En finir avec le pétrole subventionné

Une réduction générale des dépenses et une réforme de la fiscalité sera sans doute nécessaire pour assainir structurellement l’économie des pays du Golfe. Le FMI estime en premier lieu qu’une baisse massive des subventions au pétrole sera un premier pas important.

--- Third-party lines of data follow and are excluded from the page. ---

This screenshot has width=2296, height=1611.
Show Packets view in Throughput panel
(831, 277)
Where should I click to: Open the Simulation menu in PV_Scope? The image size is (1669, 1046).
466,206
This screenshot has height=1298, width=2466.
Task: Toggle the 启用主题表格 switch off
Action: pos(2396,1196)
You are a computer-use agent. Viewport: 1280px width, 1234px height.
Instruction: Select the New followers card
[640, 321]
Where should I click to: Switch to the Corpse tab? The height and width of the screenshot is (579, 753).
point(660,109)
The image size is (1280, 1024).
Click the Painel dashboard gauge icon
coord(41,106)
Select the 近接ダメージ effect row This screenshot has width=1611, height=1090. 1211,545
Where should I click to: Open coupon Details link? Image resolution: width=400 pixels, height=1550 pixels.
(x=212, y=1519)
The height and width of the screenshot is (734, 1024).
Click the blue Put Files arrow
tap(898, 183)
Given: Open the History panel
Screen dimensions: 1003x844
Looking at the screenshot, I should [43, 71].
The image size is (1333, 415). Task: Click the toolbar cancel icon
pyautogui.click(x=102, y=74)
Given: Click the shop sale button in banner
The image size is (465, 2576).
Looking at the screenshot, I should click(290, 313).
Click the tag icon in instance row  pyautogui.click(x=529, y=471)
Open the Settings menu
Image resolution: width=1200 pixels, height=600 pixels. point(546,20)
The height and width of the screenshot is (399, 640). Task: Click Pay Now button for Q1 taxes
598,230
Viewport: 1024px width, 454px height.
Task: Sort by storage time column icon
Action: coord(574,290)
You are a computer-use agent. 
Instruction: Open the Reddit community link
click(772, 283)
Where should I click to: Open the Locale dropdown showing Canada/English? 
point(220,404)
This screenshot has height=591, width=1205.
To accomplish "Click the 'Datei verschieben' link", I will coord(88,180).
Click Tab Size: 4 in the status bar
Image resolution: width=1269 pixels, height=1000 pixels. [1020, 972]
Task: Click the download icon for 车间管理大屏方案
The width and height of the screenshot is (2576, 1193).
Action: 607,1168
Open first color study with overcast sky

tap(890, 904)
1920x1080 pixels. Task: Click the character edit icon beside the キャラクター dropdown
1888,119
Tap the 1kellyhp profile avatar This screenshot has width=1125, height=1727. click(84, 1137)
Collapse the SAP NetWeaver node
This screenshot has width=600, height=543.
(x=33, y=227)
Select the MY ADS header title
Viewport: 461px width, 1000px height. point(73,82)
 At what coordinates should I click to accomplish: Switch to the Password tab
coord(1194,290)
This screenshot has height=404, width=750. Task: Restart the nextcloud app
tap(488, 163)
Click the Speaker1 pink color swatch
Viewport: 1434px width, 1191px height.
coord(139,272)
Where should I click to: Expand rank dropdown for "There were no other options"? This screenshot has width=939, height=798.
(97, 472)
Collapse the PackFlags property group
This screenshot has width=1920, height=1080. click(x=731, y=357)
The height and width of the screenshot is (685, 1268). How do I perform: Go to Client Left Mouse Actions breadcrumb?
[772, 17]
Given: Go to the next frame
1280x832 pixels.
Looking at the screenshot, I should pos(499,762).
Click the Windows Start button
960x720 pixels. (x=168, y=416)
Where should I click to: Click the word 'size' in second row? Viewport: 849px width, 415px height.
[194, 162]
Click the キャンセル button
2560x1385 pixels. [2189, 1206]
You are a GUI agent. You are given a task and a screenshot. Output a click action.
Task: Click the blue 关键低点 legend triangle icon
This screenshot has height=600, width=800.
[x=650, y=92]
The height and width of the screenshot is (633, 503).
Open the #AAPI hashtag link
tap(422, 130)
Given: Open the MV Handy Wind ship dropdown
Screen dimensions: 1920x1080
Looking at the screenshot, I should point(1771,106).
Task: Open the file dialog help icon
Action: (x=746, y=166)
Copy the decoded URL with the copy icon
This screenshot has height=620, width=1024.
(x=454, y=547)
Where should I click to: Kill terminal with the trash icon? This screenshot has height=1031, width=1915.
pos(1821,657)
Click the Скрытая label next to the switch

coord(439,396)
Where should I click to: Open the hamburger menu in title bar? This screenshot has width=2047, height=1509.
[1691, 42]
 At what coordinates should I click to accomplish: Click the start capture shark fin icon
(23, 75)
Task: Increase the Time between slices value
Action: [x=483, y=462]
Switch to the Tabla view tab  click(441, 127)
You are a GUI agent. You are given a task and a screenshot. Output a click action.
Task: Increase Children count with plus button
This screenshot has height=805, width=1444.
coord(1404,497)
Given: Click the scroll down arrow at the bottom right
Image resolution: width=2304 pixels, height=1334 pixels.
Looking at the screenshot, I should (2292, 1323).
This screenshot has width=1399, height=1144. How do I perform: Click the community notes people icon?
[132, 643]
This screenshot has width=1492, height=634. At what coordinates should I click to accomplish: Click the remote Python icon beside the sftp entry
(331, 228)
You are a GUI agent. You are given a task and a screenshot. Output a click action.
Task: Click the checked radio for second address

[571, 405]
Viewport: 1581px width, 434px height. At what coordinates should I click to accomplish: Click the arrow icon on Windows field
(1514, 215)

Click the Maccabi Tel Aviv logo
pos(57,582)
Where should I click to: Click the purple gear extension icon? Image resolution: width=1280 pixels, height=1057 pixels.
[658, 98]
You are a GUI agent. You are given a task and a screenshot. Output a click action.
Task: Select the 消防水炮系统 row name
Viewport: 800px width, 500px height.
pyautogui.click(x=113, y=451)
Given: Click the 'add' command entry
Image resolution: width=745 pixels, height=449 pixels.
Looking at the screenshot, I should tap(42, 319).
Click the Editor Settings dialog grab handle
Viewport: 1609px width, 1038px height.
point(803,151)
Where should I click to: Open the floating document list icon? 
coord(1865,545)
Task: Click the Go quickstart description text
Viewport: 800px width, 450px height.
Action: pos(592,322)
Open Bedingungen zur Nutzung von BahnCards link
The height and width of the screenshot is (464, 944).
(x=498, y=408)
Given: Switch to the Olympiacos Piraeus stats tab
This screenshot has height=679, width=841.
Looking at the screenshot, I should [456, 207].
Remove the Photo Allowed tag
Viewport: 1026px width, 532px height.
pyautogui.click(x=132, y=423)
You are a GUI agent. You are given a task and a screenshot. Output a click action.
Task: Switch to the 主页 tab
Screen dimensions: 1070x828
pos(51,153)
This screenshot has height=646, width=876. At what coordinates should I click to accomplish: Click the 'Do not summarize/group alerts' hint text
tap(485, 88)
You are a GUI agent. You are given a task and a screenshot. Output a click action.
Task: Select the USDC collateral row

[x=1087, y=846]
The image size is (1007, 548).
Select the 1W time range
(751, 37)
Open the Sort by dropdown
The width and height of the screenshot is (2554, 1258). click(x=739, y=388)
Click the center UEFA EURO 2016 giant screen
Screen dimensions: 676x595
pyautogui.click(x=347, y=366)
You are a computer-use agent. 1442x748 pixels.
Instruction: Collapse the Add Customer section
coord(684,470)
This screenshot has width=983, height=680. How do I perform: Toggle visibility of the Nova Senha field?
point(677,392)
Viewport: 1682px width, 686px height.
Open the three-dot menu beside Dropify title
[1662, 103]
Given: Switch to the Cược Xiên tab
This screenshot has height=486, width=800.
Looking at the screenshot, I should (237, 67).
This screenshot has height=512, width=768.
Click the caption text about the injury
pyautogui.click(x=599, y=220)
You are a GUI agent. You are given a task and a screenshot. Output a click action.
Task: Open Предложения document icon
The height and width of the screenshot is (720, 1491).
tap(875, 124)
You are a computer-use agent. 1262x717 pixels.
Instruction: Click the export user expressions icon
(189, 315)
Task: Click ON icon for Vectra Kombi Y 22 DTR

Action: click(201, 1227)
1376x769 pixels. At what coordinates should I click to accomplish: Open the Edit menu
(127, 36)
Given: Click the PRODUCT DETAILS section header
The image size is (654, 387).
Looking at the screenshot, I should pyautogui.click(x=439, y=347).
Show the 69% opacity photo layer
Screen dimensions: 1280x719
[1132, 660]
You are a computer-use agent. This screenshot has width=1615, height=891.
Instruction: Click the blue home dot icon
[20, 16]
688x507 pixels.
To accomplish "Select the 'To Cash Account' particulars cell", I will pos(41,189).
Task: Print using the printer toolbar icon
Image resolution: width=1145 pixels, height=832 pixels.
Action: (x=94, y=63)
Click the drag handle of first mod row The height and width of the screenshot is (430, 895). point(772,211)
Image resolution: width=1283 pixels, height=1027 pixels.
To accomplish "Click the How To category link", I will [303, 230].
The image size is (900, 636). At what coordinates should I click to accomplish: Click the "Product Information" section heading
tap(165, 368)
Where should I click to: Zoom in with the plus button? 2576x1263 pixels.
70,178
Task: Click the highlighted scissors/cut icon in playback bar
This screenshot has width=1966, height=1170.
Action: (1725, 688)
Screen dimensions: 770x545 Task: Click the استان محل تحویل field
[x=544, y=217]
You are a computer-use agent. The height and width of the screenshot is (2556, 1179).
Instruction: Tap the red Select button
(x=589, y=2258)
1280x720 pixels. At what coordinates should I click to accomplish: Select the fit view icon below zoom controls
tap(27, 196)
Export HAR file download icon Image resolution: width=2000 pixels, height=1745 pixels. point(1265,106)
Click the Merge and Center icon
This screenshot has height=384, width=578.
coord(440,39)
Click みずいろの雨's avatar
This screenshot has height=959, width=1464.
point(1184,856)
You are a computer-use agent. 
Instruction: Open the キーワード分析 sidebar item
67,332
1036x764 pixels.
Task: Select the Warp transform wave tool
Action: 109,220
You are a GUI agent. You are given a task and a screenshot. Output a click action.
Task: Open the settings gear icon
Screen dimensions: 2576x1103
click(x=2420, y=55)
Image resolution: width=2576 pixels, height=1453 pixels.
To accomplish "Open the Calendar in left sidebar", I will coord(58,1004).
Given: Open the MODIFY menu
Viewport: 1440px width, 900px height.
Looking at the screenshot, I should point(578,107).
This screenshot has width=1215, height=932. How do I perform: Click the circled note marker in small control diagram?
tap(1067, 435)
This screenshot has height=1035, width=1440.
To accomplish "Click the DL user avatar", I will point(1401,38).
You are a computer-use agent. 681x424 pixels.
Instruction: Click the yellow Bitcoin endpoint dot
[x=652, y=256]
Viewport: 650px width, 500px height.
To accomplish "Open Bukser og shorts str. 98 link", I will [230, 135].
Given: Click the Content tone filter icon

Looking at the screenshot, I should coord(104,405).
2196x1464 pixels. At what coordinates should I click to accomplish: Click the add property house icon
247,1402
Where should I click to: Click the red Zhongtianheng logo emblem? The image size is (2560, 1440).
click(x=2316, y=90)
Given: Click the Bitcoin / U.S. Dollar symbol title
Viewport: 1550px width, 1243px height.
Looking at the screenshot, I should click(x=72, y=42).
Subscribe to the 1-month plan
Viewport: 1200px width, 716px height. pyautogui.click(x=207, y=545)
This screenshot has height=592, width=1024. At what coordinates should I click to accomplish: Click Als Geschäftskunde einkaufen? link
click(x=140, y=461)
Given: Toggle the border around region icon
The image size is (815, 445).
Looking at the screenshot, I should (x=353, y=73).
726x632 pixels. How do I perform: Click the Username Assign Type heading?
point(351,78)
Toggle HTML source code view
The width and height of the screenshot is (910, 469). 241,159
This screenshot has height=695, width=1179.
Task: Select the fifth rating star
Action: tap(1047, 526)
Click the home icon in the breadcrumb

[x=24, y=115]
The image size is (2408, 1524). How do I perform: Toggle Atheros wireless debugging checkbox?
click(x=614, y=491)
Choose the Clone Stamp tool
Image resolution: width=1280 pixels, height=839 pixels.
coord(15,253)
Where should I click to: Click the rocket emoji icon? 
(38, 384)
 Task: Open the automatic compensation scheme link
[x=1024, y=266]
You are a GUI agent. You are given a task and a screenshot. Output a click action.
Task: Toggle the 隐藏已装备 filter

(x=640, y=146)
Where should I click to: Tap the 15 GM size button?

Le Koweït par exemple a été l'un des premiers pays à réagir en réduisant drastiquement ses aides d’état au carburant d’aviation et au diesel cette année. Les Emirats Arabes Unis, eux, ont même récemment décidé de supprimer la majorité de leurs subventions sur l’ensemble des carburants dans le pays.

Réforme fiscale et TVA ?

Mais si les pays du Golfe veulent éviter la panne de croissance et une possible récession, il leur faudra pour cela aller beaucoup plus loin.

Le FMI parle en particulier de la nécessité d’une réduction massive des dépenses d’état, de la structure de la fonction publique, et d’une réforme fiscale d’ampleur, avec pourquoi pas l’instauration d’une TVA, ce qui constituerait effectivement une révolution pour ces pays.